Required work
Revise the items from the line with "The image size is (509, 222)." to the line with "pos(169,54)", replacing "directory" with "folder" and keeping everything else the same. Leave the pictures out of your answer.

Records supplied
——

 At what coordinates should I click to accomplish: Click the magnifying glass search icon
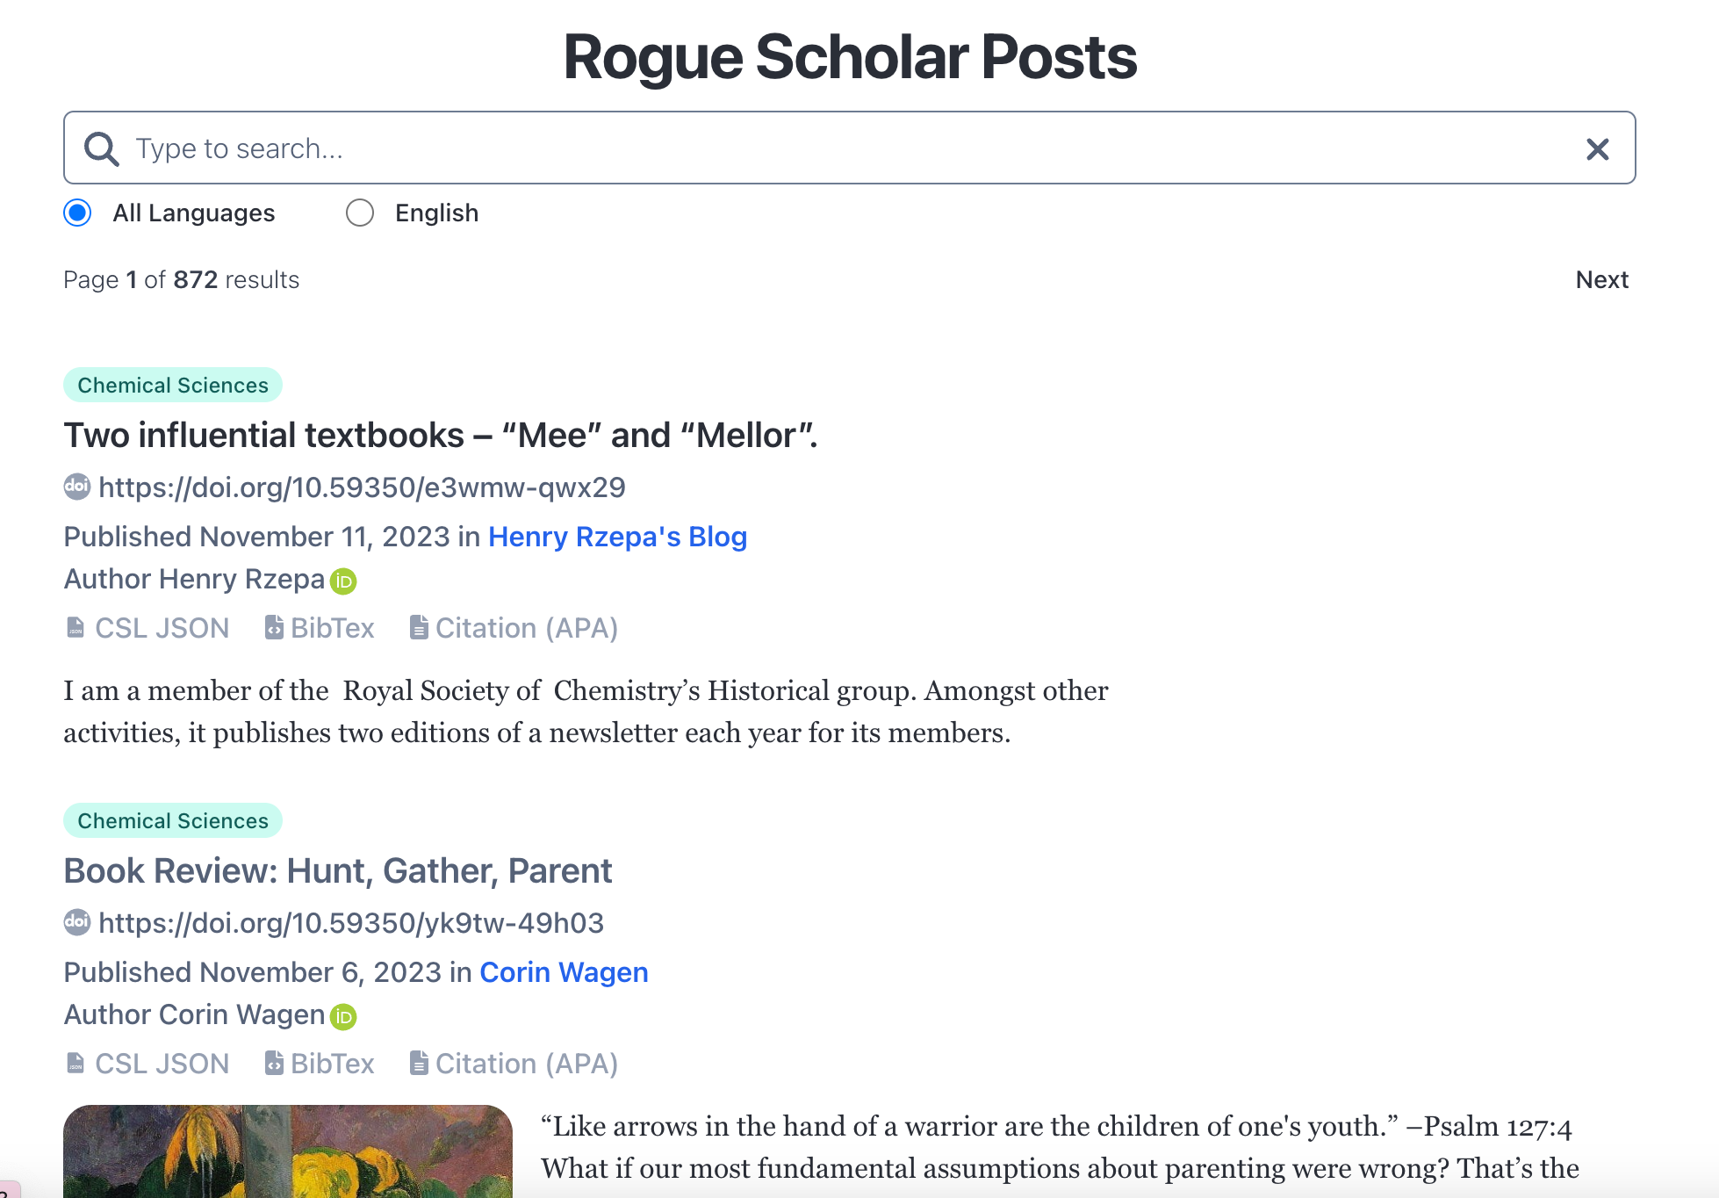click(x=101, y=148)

——

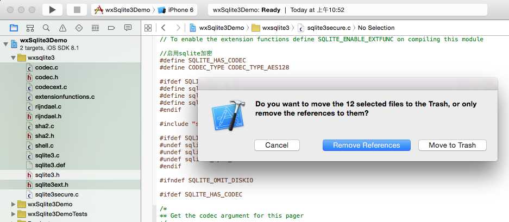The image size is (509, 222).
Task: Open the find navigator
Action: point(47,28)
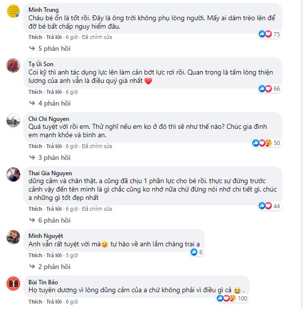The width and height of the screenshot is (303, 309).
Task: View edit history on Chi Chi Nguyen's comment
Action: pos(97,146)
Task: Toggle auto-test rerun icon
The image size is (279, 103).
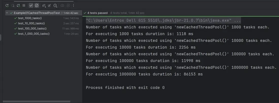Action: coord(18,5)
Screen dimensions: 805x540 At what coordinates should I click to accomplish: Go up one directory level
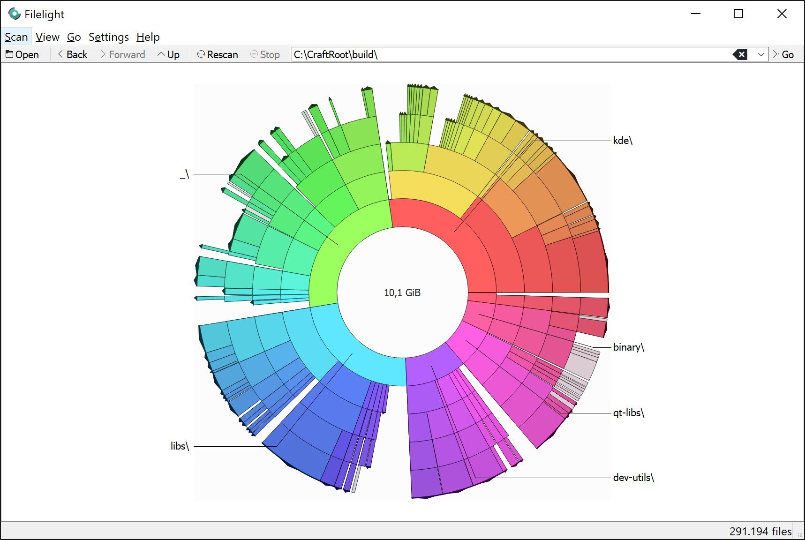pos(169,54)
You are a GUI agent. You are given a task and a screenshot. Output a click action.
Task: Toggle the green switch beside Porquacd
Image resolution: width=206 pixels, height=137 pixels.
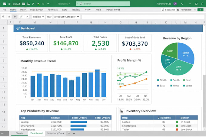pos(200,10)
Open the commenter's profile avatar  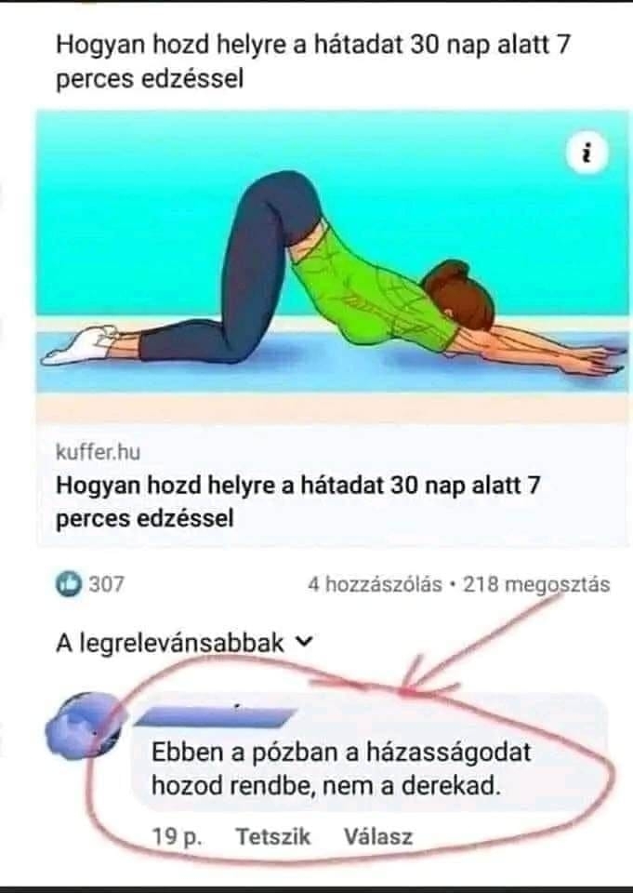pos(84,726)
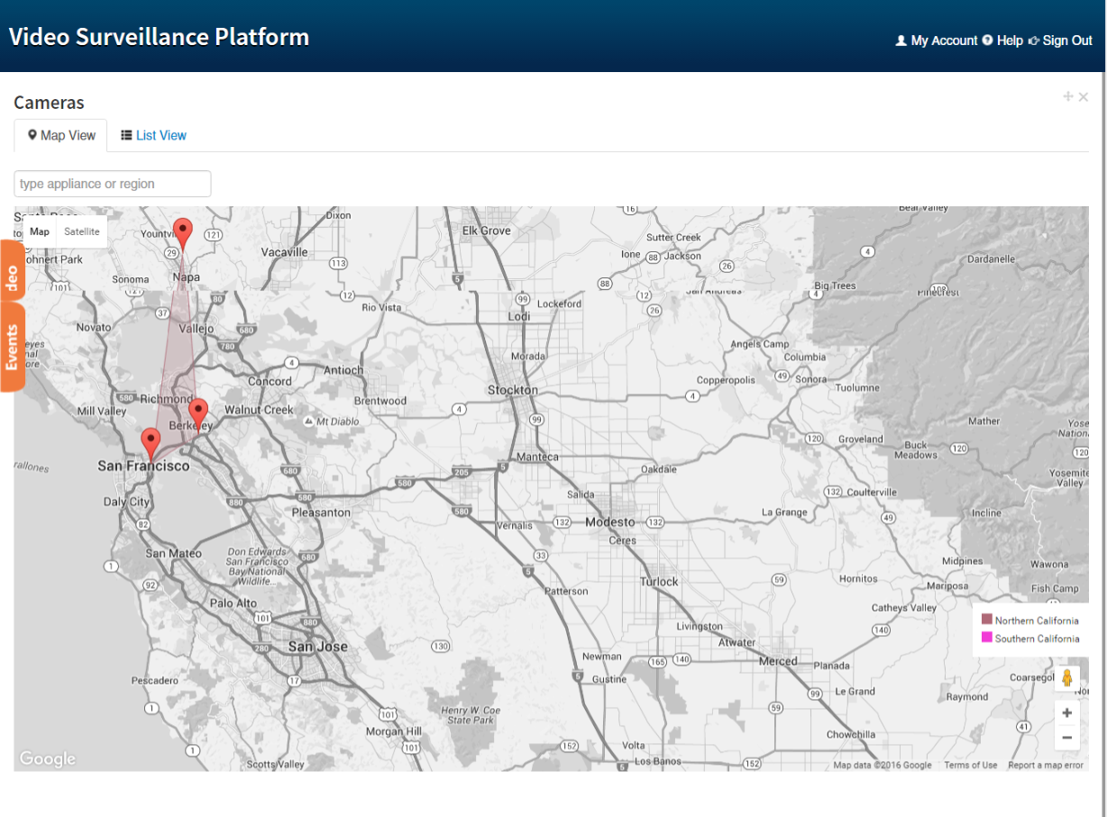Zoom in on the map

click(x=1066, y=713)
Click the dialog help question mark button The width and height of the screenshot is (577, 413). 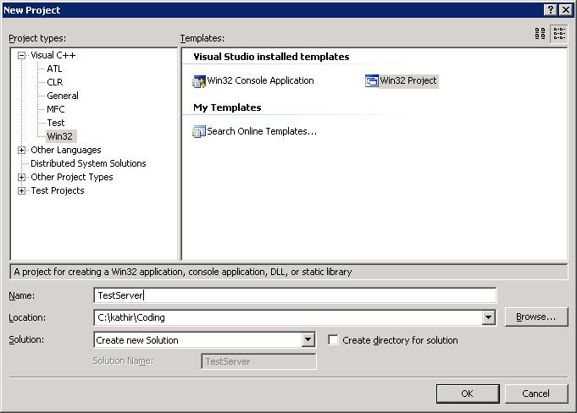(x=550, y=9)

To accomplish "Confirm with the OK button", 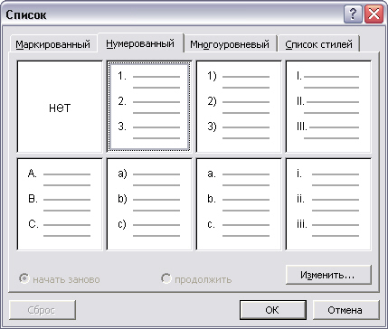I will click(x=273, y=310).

——

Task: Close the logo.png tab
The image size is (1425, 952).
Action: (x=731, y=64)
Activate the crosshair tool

——

Output
The image size is (509, 222).
Task: Open the find navigator
Action: point(47,28)
The width and height of the screenshot is (303, 309).
Task: View edit history on Chi Chi Nguyen's comment
Action: pos(97,146)
Task: Toggle auto-test rerun icon
The image size is (279, 103).
Action: coord(18,5)
Screen dimensions: 805x540 At what coordinates should I click to accomplish: Go up one folder level
pos(169,54)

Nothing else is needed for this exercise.